Patients with HIV infection are prone to a variety of opportunistic infections, and pneumocystis carinii pneumonia represents one of the most common initial presentations. This organism is a ubiquitous fungus that may cause an acute, life-threatening acute interstitial pneumonia in immunocompromised patients. P. carinii appears as a 5 µm cyst-like organism with a characteristic cup shape, which has been likened to a "crushed tennis ball." Silver staining allows its identification in bronchoalveolar lavage. A frothy exudate
filling the alveolar cavities is a characteristic finding in patients with PCP.
Cryptococcus neoformans (choice A) is a fungus that appears as encapsulated yeast on tissue sections. It causes meningoencephalitis in immunocompromised patients. The characteristic mucopolysaccharide capsule of C. neoformans can be demonstrated by mucicarmine or PAS staining.
Histoplasma capsulatum (choice B) is a fungus acquired by inhalation of spores in dust contaminated by bird and bat droppings. Histoplasma infection is endemic in the Ohio and Mississippi River valleys. Disseminated histoplasmosis develops in immunocompromised patients. Histoplasma organisms can be visualized by silver staining but are mainly seen within the cytoplasm of histiocytes.
Staphylococcus aureus (choice D) is a frequent pathogen causing infections in AIDS patients,
especially acute pneumonia. However, this gram-positive coccus can not be confused with P. carinii in a bronchoalveolar lavage.

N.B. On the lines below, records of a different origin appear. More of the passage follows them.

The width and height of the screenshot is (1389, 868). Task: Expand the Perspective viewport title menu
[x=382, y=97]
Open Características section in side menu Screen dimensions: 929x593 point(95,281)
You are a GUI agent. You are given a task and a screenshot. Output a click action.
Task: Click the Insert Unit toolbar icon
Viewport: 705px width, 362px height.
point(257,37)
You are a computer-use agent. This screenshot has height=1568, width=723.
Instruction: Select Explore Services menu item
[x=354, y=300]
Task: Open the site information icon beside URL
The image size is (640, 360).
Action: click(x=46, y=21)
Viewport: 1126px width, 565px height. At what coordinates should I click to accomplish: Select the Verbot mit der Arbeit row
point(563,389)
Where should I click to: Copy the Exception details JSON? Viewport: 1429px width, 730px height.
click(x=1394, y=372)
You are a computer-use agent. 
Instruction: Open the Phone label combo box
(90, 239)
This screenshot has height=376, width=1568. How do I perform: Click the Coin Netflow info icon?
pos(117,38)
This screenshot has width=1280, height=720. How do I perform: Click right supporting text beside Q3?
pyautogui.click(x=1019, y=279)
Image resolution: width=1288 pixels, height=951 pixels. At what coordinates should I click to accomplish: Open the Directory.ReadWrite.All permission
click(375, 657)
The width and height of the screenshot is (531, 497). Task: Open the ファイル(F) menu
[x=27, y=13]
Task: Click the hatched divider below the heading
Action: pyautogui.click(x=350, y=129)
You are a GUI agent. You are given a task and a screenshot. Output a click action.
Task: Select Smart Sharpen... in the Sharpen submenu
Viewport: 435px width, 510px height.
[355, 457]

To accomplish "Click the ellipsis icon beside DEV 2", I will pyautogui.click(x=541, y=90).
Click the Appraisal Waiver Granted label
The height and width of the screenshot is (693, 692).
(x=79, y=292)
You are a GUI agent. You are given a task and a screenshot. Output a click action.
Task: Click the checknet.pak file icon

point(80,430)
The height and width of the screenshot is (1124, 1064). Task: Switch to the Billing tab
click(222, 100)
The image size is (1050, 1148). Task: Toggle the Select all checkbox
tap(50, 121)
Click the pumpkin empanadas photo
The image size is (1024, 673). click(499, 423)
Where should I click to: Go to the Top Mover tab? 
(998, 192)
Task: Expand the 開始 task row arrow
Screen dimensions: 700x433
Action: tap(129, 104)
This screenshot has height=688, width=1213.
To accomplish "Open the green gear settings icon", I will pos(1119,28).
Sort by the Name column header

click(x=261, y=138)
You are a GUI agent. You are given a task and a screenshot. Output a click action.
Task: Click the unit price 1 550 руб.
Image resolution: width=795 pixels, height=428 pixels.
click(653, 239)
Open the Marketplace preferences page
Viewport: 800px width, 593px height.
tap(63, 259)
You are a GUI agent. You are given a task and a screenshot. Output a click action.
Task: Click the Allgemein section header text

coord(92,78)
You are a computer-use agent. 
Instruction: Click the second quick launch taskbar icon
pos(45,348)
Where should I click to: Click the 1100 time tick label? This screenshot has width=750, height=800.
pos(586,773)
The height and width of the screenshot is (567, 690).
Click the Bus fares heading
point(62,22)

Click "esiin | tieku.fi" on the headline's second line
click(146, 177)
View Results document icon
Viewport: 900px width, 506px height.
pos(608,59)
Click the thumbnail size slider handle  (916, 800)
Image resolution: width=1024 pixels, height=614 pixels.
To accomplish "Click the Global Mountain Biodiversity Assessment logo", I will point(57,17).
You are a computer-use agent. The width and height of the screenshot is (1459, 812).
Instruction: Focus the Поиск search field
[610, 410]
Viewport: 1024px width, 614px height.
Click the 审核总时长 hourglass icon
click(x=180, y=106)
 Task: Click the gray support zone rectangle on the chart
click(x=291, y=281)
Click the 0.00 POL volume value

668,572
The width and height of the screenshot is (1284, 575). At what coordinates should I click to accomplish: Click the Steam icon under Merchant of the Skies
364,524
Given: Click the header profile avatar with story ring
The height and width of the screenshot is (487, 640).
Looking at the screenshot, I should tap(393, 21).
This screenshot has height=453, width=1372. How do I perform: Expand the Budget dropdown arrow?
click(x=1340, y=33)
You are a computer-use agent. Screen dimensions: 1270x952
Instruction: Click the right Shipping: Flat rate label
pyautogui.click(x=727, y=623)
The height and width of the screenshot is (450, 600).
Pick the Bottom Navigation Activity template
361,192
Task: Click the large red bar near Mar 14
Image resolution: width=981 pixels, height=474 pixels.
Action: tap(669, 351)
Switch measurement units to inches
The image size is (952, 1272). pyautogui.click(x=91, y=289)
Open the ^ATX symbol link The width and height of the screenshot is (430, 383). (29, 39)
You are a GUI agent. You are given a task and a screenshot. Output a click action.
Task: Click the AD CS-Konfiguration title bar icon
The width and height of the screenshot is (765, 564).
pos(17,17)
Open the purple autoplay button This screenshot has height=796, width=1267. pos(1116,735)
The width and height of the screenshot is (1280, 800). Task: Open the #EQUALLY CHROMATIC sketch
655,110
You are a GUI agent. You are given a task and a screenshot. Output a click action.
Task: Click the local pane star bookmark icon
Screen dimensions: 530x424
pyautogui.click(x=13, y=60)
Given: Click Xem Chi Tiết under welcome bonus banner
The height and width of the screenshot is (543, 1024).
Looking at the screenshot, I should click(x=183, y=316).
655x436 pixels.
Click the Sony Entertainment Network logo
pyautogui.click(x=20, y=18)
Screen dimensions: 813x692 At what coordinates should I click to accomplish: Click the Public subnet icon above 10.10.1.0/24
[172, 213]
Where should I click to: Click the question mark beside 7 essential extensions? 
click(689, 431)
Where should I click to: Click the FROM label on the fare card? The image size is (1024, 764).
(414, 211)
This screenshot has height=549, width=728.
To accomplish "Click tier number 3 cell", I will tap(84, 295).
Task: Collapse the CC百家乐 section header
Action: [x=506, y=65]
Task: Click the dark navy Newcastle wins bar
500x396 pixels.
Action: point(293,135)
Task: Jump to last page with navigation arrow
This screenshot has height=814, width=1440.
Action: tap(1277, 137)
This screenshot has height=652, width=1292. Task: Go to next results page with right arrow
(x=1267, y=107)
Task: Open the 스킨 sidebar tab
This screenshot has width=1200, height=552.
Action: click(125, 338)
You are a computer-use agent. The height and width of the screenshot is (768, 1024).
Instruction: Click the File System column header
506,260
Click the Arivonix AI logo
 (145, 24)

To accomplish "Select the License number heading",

Toxoplasma gondii (choice E) is a protozoon transmitted to humans by cats. It causes infection in fetuses and immunodepressed patients. In the latter, Toxoplasma infection is virtually always limited to the central nervous system. Intracerebral Toxoplasma abscesses (which appear as ring-enhancing lesions on MRI or CT scans) are among the most frequent opportunistic infections of AIDS patients.